(The data):
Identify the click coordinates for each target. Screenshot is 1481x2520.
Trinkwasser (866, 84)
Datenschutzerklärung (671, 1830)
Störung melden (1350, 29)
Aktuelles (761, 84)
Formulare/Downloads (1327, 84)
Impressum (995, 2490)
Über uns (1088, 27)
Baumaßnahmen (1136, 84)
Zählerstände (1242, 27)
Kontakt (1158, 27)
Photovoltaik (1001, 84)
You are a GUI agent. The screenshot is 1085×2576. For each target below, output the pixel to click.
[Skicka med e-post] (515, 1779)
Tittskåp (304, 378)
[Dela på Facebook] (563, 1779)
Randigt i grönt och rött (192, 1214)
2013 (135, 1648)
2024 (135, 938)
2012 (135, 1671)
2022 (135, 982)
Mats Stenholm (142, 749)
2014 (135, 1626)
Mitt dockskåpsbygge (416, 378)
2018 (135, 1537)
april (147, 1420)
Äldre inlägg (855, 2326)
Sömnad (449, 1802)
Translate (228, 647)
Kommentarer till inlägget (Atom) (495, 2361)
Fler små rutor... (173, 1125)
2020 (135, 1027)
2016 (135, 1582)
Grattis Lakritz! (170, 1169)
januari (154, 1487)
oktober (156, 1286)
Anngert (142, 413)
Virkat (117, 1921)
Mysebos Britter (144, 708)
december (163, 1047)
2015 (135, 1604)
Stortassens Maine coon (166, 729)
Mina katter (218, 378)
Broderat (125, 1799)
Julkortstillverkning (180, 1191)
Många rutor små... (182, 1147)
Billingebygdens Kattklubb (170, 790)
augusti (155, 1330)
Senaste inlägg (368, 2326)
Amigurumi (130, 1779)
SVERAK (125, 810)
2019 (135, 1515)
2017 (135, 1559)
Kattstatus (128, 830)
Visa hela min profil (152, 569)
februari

(Problem details): Begin at the line that has "Impressum (995, 2490)" in the entries above; stop after the line that has "Tittskåp (304, 378)". Transcribe exactly those lines and no others.

(Solution to this problem):
Impressum (995, 2490)
Über uns (1088, 27)
Baumaßnahmen (1136, 84)
Zählerstände (1242, 27)
Kontakt (1158, 27)
Photovoltaik (1001, 84)
You are a GUI agent. The screenshot is 1085×2576. For each target below, output the pixel to click.
[Skicka med e-post] (515, 1779)
Tittskåp (304, 378)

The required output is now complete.